═══ Records for this exercise ═══
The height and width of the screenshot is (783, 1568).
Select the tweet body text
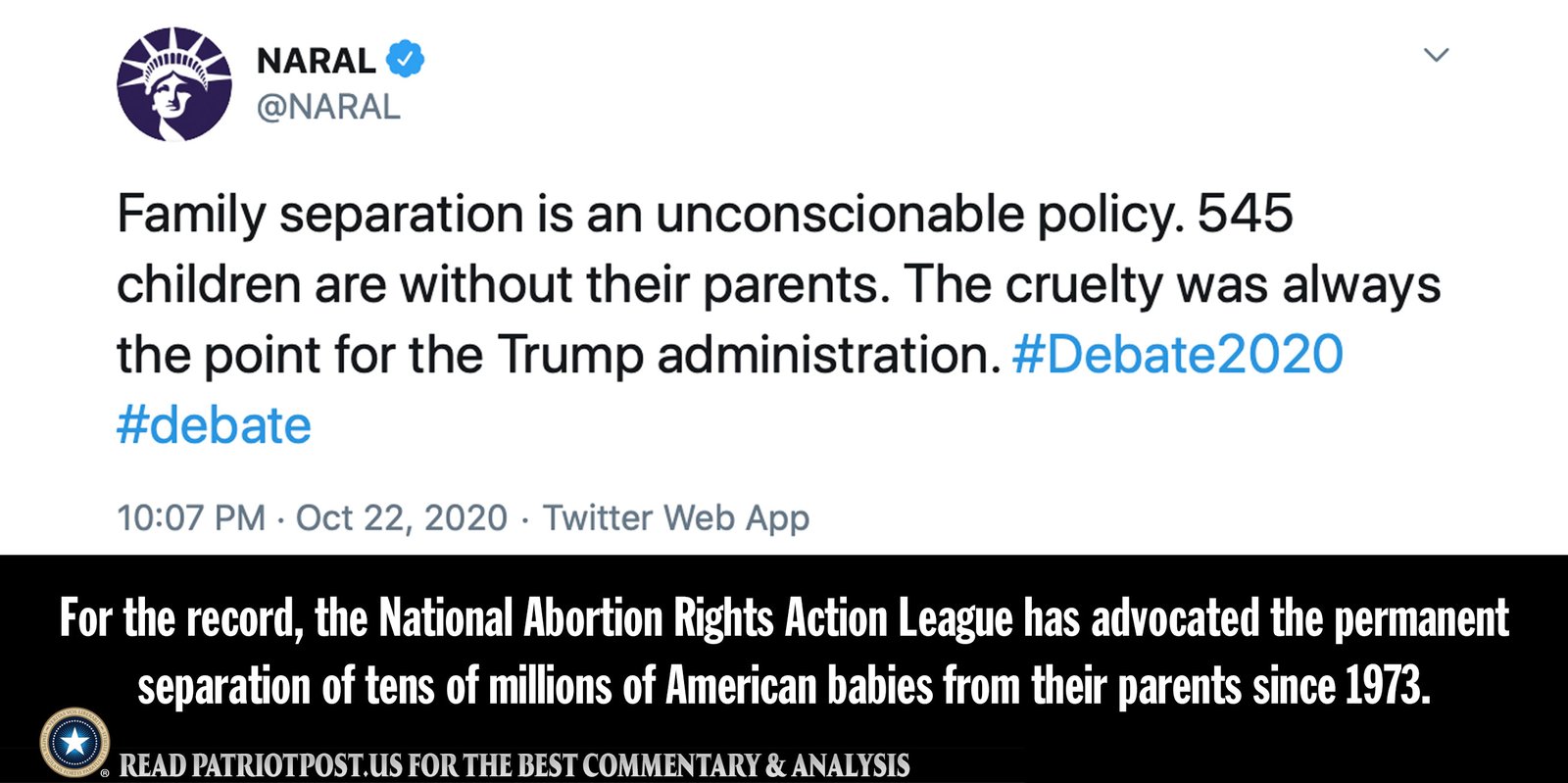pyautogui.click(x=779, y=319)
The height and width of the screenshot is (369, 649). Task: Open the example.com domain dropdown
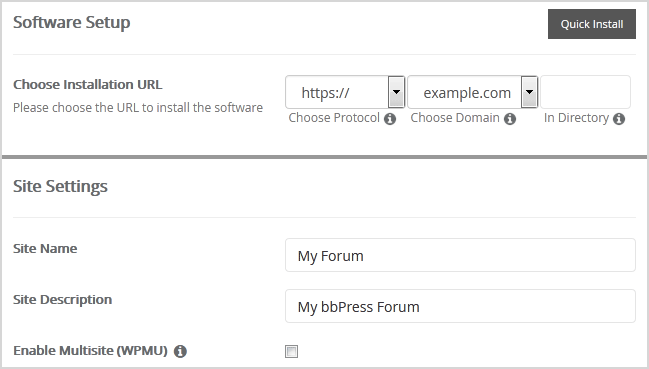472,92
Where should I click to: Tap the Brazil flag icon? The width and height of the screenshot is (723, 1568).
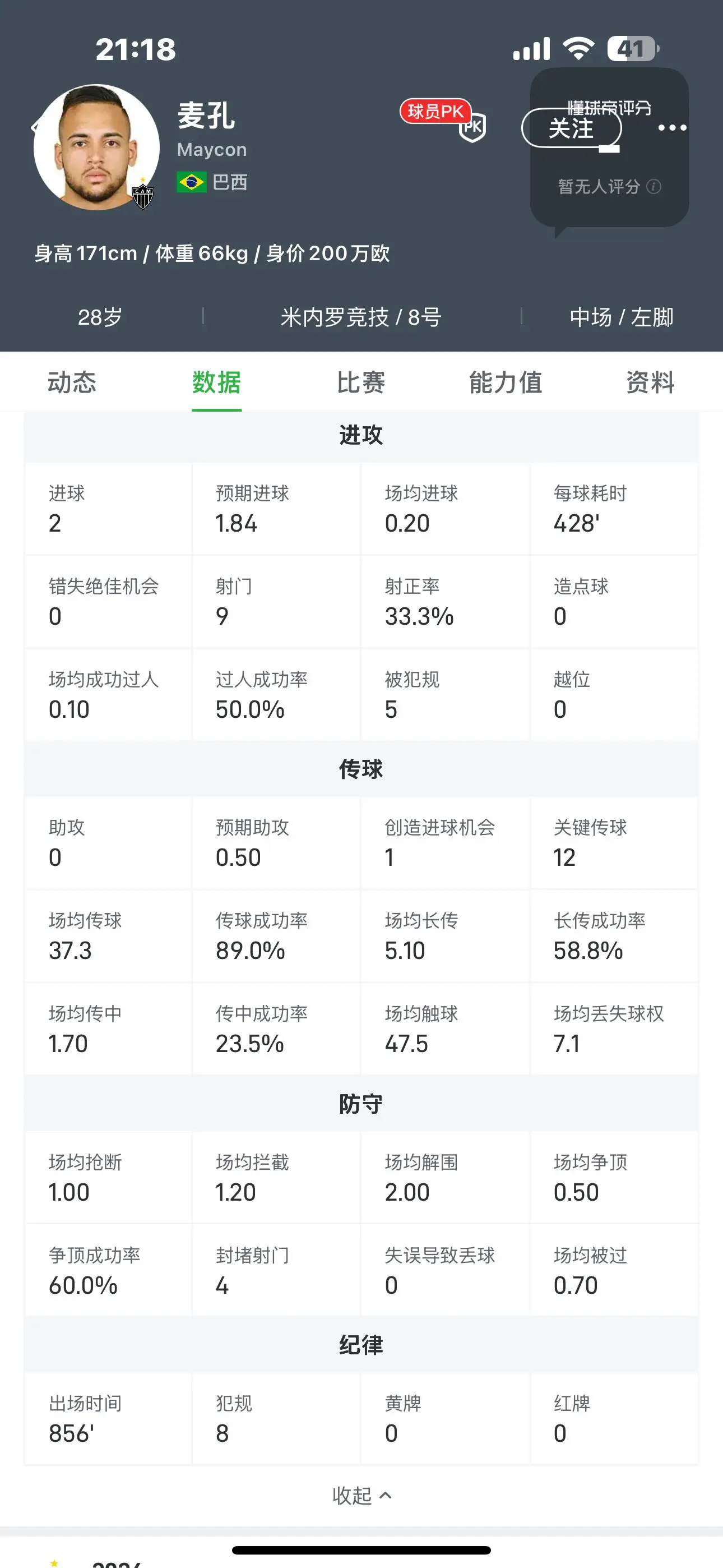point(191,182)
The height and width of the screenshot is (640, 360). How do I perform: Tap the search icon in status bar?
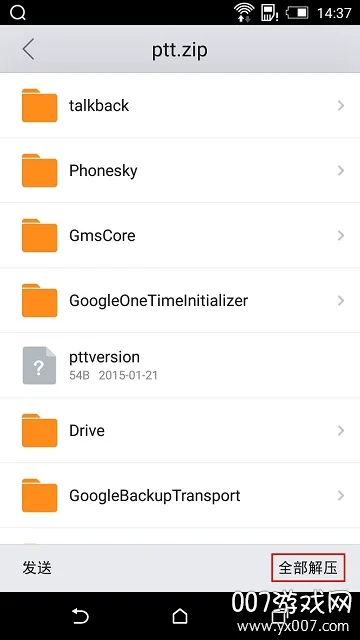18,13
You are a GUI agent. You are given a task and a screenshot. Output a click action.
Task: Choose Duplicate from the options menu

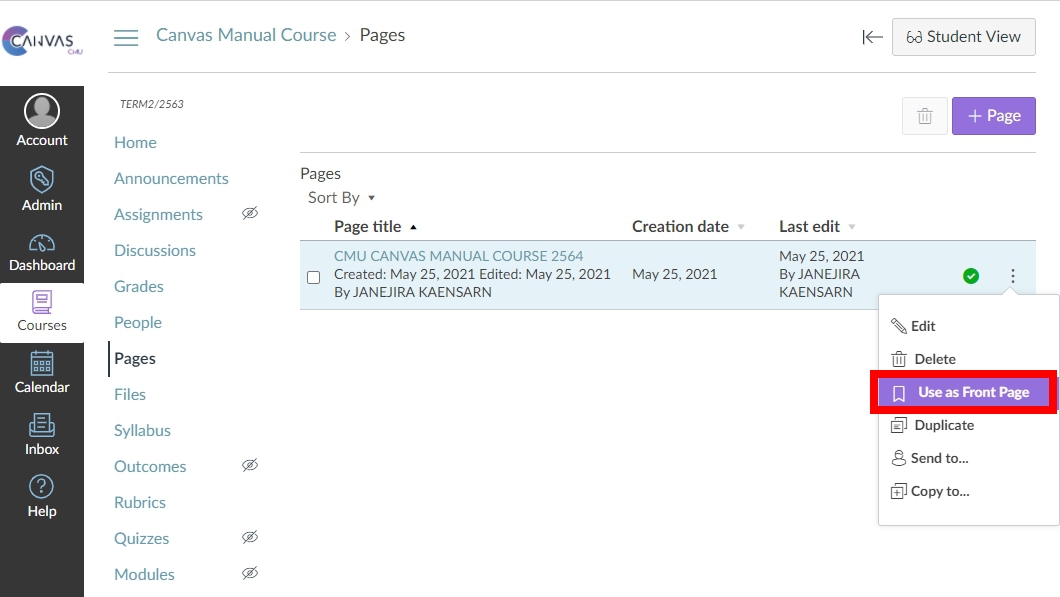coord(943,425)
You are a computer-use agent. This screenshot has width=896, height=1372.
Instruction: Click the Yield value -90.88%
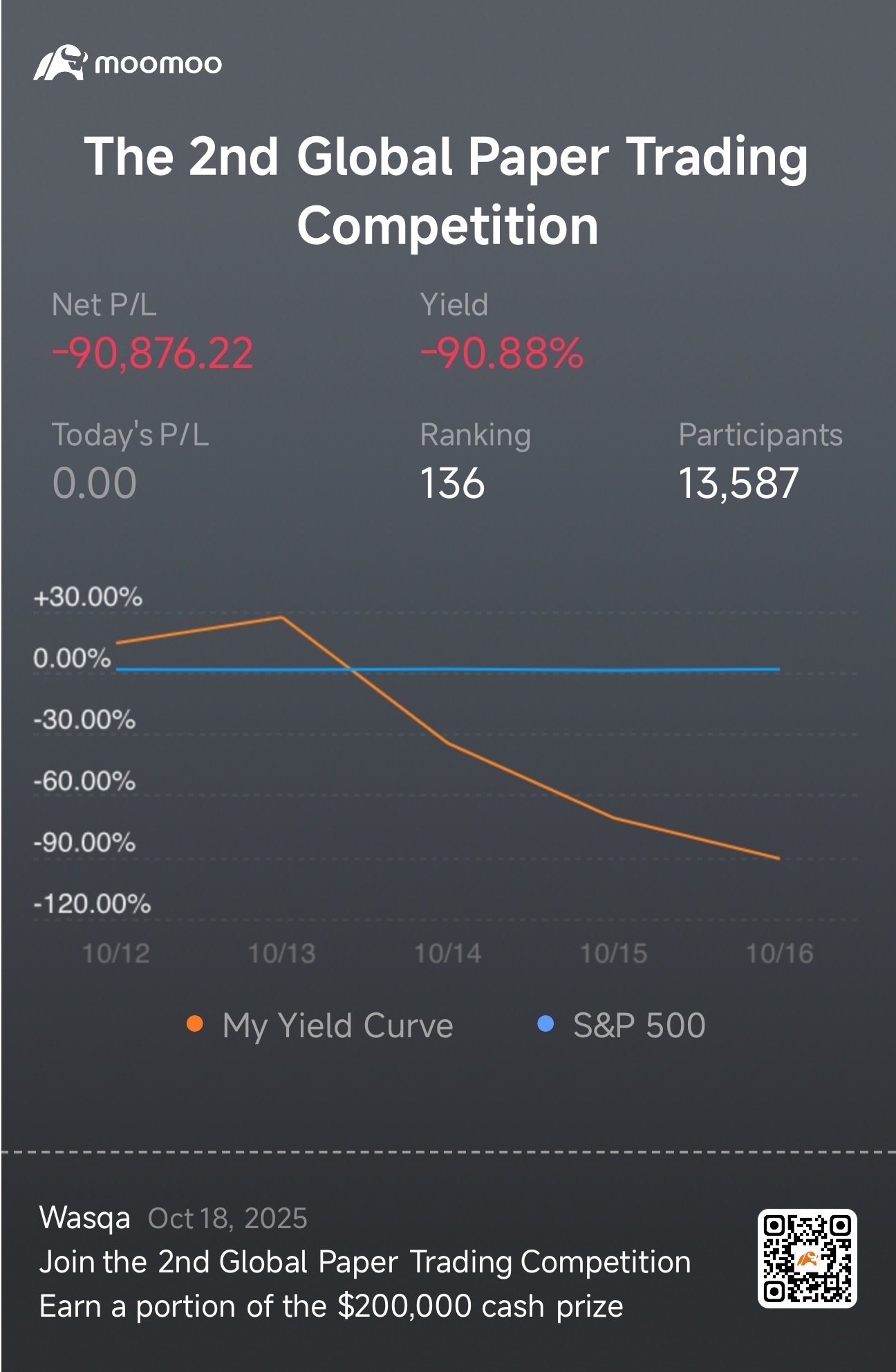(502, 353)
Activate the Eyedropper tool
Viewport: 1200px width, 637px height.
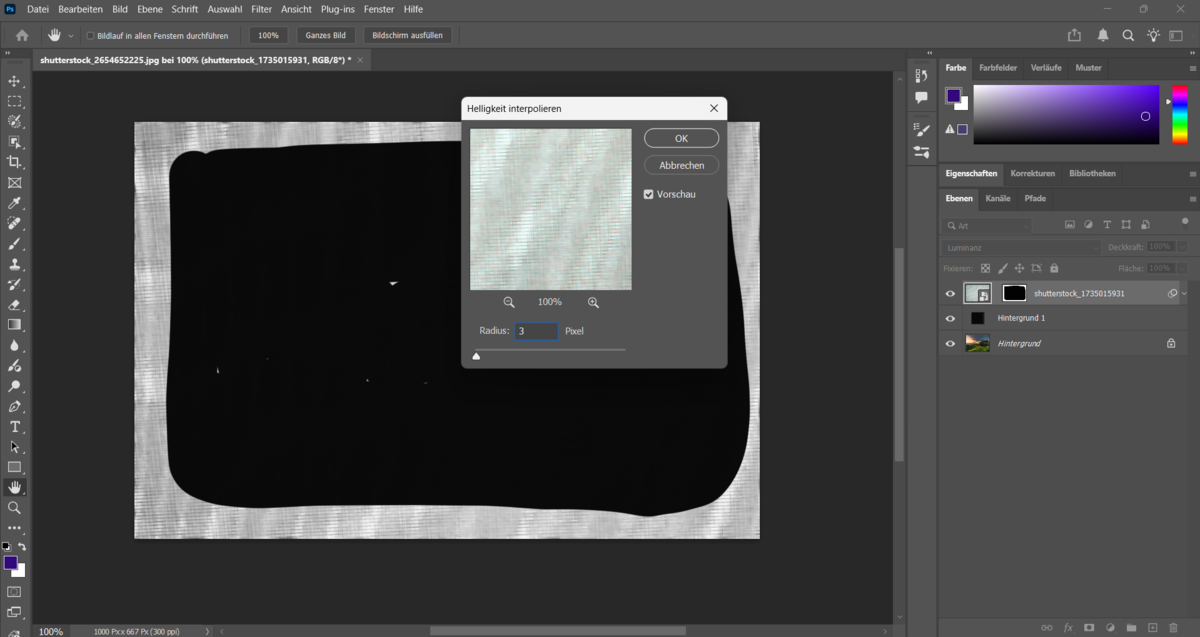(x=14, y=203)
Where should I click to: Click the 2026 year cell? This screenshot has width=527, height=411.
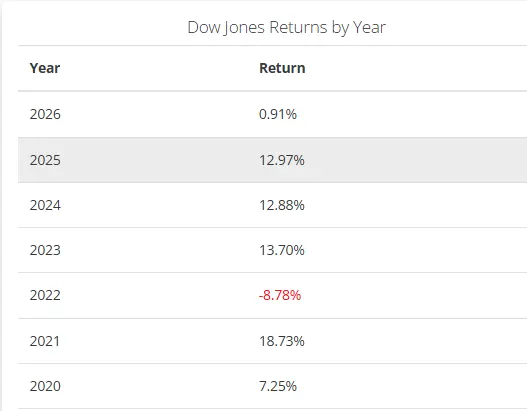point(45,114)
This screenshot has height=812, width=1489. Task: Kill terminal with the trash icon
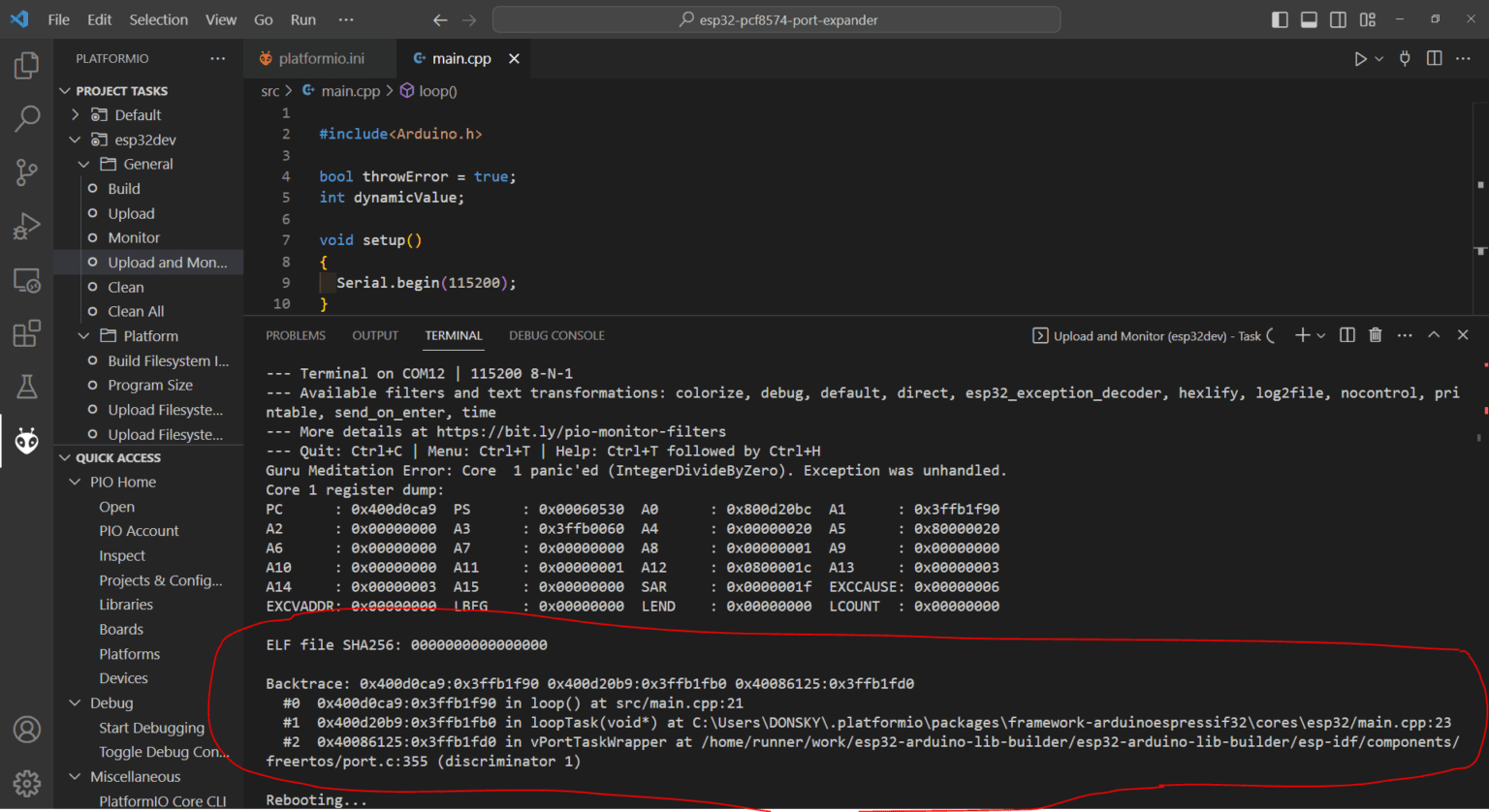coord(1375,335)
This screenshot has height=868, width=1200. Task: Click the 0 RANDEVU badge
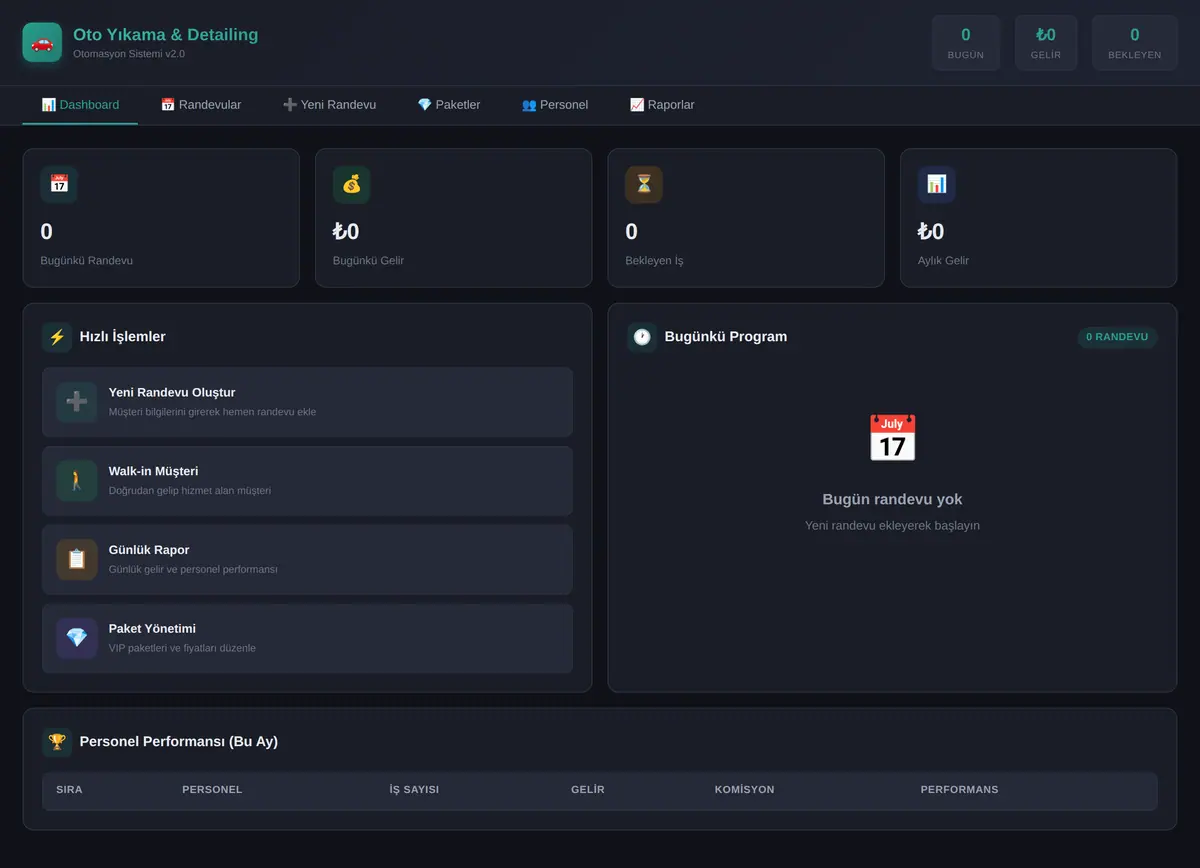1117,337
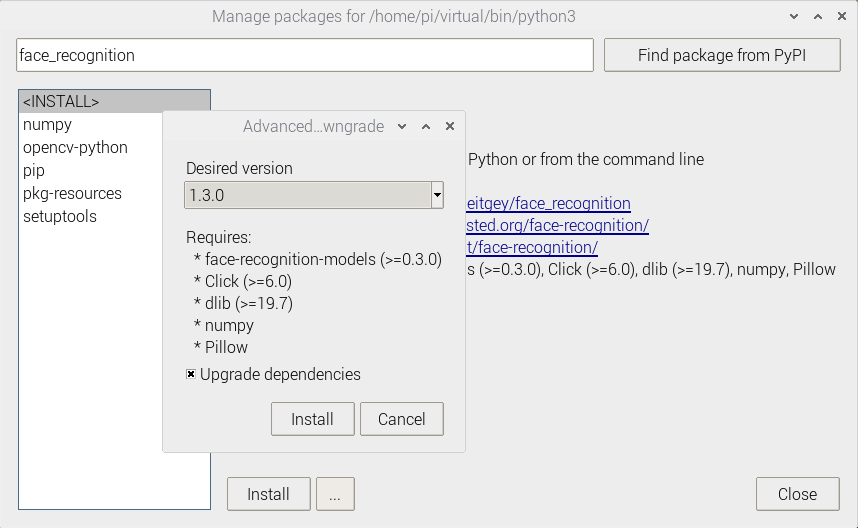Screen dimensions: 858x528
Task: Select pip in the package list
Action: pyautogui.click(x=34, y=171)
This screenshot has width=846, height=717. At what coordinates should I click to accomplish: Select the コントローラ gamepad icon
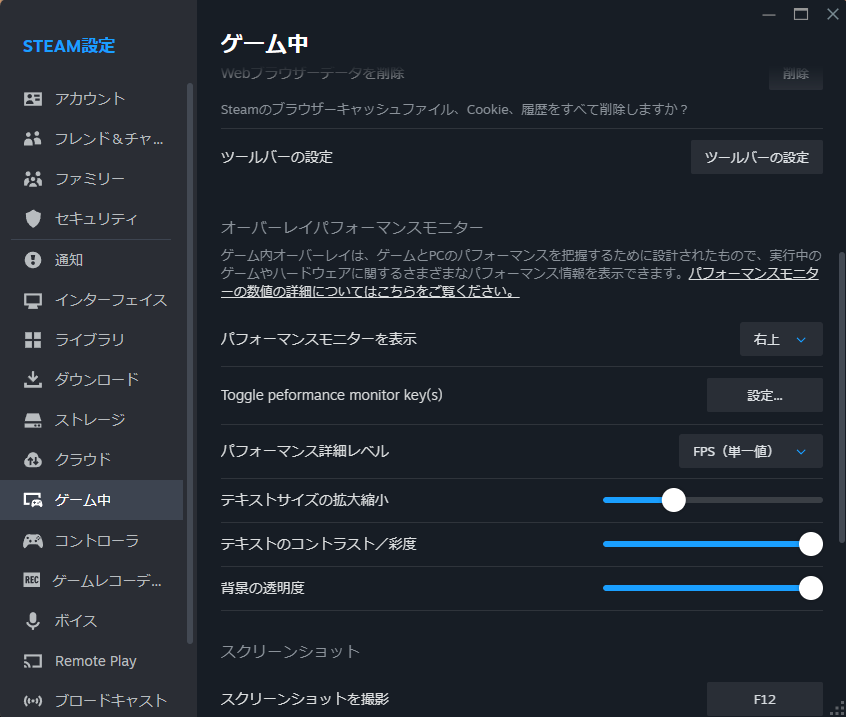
═══
Using the material above, tally each line where the word "agent" appears. Reply with the total only.

2